While I strongly believe in the need for and value of public education as well as the quality of our Rye schools, I also believe in the need for rational spending and taxation. The proposed budget contains fundamental flaws in both revenue and spending.
On the revenue side, the tradition of unsustainable funding continues with the planned use of $2.7 million in reserves. To make this practice slightly more sustainable, the Board of Ed is poised to impose a Utility Tax if the budget passes. The Utility Tax is expected to generate over $1million per year. This new tax would NOT make the school spending sustainable, but merely slow the drain on reserves. Other issues with the Utility Tax are:
> The Utility Tax is non-transparent. You’ll never know how much you’re actually paying because it is spread across many of the utilities you use and combined with other charges and taxes. You won’t find an estimate of the tax you would pay in the budget documents distributed by the School District. I’m figuring $300-$400 / year on top of the proposed “average home” property tax increase of $172/year.
> The Utility Tax is grossly inefficient because it is not deductible from federal income tax. Depending on your tax bracket, the Utility Tax may cost you 25% or more per dollar collected than an equivalent property tax. Property tax assessment could be effectively lower – after Federal income tax – to generate the same level of funds for Rye’s schools.

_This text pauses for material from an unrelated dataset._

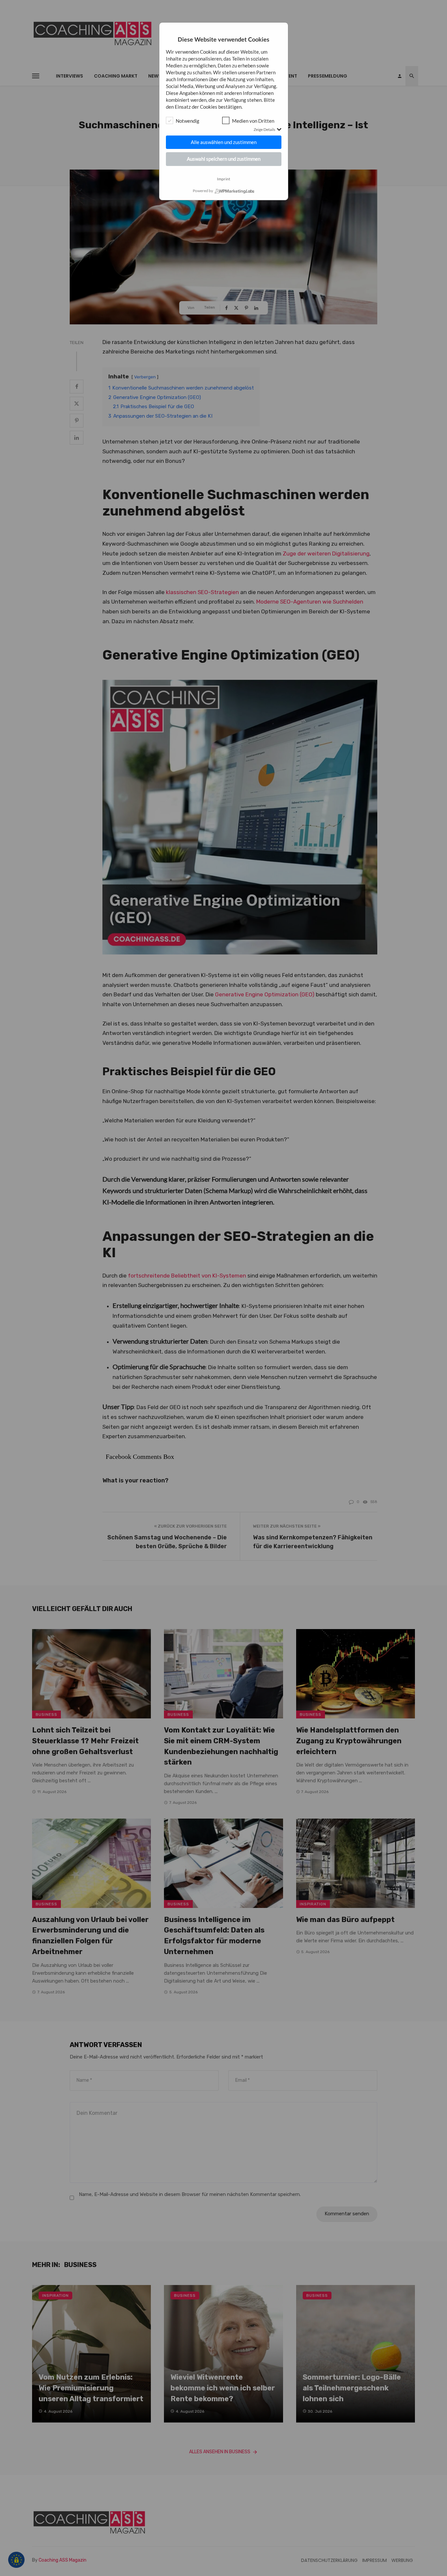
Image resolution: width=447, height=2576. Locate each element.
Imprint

> The Utility tax will not shift the tax burden to businesses as suggested by some Board members and one candidate. Given the high percentage of residential property (over 75%) in Rye, that’s just not going to happen. Even so, are local businesses really under-taxed?

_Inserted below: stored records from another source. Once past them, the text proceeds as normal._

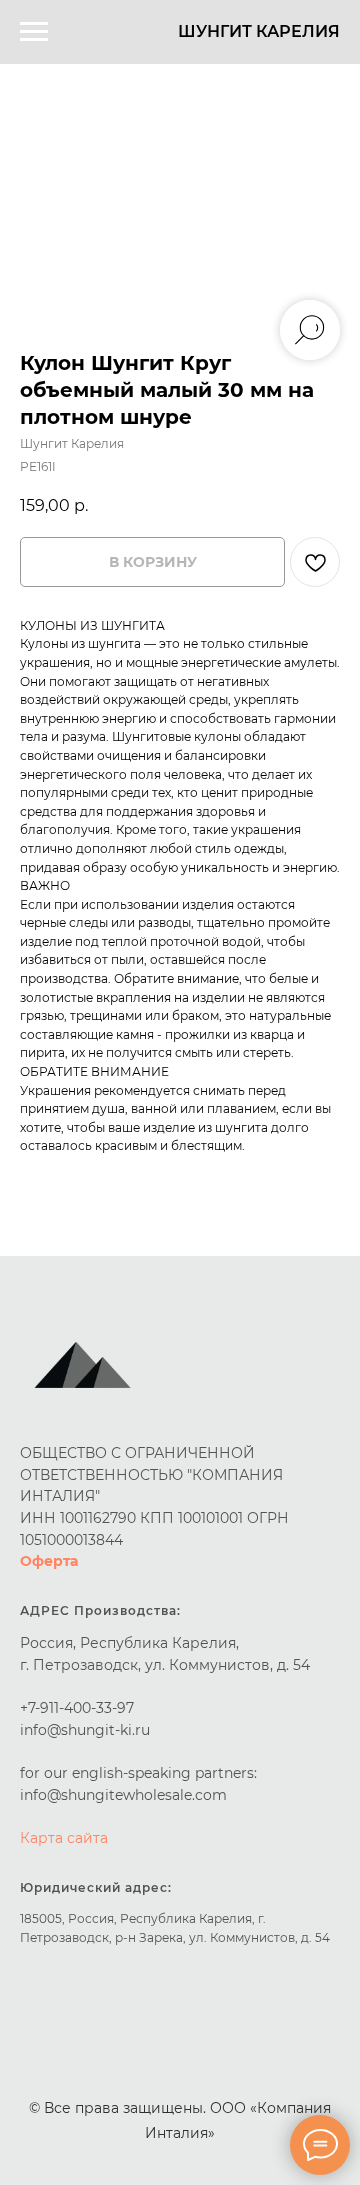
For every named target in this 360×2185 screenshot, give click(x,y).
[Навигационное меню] (34, 32)
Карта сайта (64, 1838)
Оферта (49, 1561)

> The Utility Tax is regressive. The tax will disproportionally affect low income households. Is that “fair”?
On the expense side, the proposed budget has no meaningful spending reductions vs the current school year. District presentations repeatedly reported actions taken in previous years as the basis for saying there was nothing else to be done. Given continued spending growth, previous actions have clearly been insufficient. Obvious reduction opportunities include the recently added assistant elementary school principals ($400-$500,000) and replacement teacher costs incurred due to the long running standardized testing issue ($200k+). As suggested by Ed Fox and favorably discussed by several other Board members, the Board could also restructure its facilities spending through the use of bonding. Doing so would increase funds received from NY State and partially address issues with the so-called Tax cap.
We owe our Board of Ed members a vote of thanks for the time and effort they put into their service. But we do not owe them support for decisions like the Utility Tax and the proposed budget. Instead, we must make clear what we expect – continued excellence in education with the most affordable and honest funding possible.
I believe, as does the Board, that Rye school spending must increase in excess of the so-called tax cap, but our schools need to be on a sustainable funding path. I also believe that we deserve clear, transparent, and efficient taxes. The Board’s attempt to avoid the necessity of a tax cap override vote via the Utility Tax and continued reserves draw-down conflicts with these beliefs.
As Rye residents, we owe it to ourselves and the community to vote and to vote based on a full understanding of the issues presented to us. Please make it to the polls on Tuesday.
Additionally, in the event that the budget passes and the Board believes itself empowered, thereby, to impose the Utility Tax, please attend the Board’s meeting Tuesday evening to express your opinion about the tax. While tougher to achieve, seeking voter support for a “tax cap” override to get the full amount of funds needed for our schools, would present us with an honest question and provide a way to get to a sustainable budget. One that I, personally, would support.
Thank you for reading my letter. My apologies for its length.